Question

An ideal ammeter (zero resistance) and an ideal voltmeter (infinite resistance) are connected as shown in fig. The ammeter and the voltmeter readings are:

A.)$6.25A,3.75V$
B.)$0.00A,20V$
C.)$3.00A,5V$
D.)$6.00A,6.25V$

Answer 1

Hint: An ideal voltmeter will have infinite resistance, and so is connected in parallel in a circuit. An ideal ammeter will have zero resistance and so is connected in series in a circuit.

Complete step by step answer:
The equivalent resistance is where the aggregate resistance connected either in parallel or series is calculated. Resistor circuits that combine series and parallel resistors networks together are generally known as Resistor Combination or mixed resistor circuits.
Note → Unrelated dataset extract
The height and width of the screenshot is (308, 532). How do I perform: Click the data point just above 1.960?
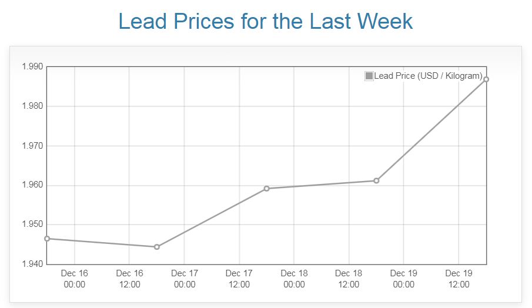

The method of calculating the circuit’s equivalent resistance is the same as that for any individual series or parallel circuit.

From the given figure the equivalent resistance R of the combination is

$R=\dfrac{{{R}_{1}}\times {{R}_{2}}}{{{R}_{1}}+{{R}_{2}}}+{{R}_{3}}$
$R=\dfrac{5\times 15}{5+15}+1.25$
$R=\dfrac{75}{20}+1.25$
\[\therefore R=5\Omega \]

Hence the current I through the circuit is

$I=\dfrac{V}{R}$
$I=\dfrac{20}{5}A=4A$

Now, current through $5\Omega $ resistance is

$I=\dfrac{V}{{{R}_{1}}}$
$\dfrac{15}{20}\times 4=3A$

Also, reading of voltmeter ${{V}_{r}}$ is equal to the potential drop across \[1.25\Omega \] resistance

${{V}_{r}}=I\times {{R}_{{{3}_{{}}}}}$
${{V}_{r}}=4\times 1.25$
${{V}_{r}}=5V$

Hence,

Reading of ammeter is $3A$
Reading of voltmeter is ${{V}_{r}}=5V$\[\]

Additional information:
The Voltmeter is a device used to measure the potential difference between two points. If we connect voltmeter in series, nothing magnificent would happen. The Voltmeter is a device of significantly high resistance, and it would impede the flow of current. Open circuit, and nothing spectacular achieved.

The Ammeter is a device of a marginally lower resistance value, since it is designed to measure the value of current in a circuit. So, it allows the current to pass through it, so as to obtain a reading. Now, if we connect an Ammeter in the parallel configuration, a large value of current would flow in the branch with the Ammeter, as current always chooses the path of least resistance. With a large amount of current flowing through the branch having the ammeter, even though alternate routes are available, the circuit would be short-circuited, and our Ammeter's wire would burn out. Essentially, it'll be damaged, and would display inaccurate readings

Therefore, Voltmeter is always connected in parallel and Ammeter is always connected in series in a circuit.

Note: During calculating the equivalent resistance, take the values of resistances in series and parallel combination appropriately.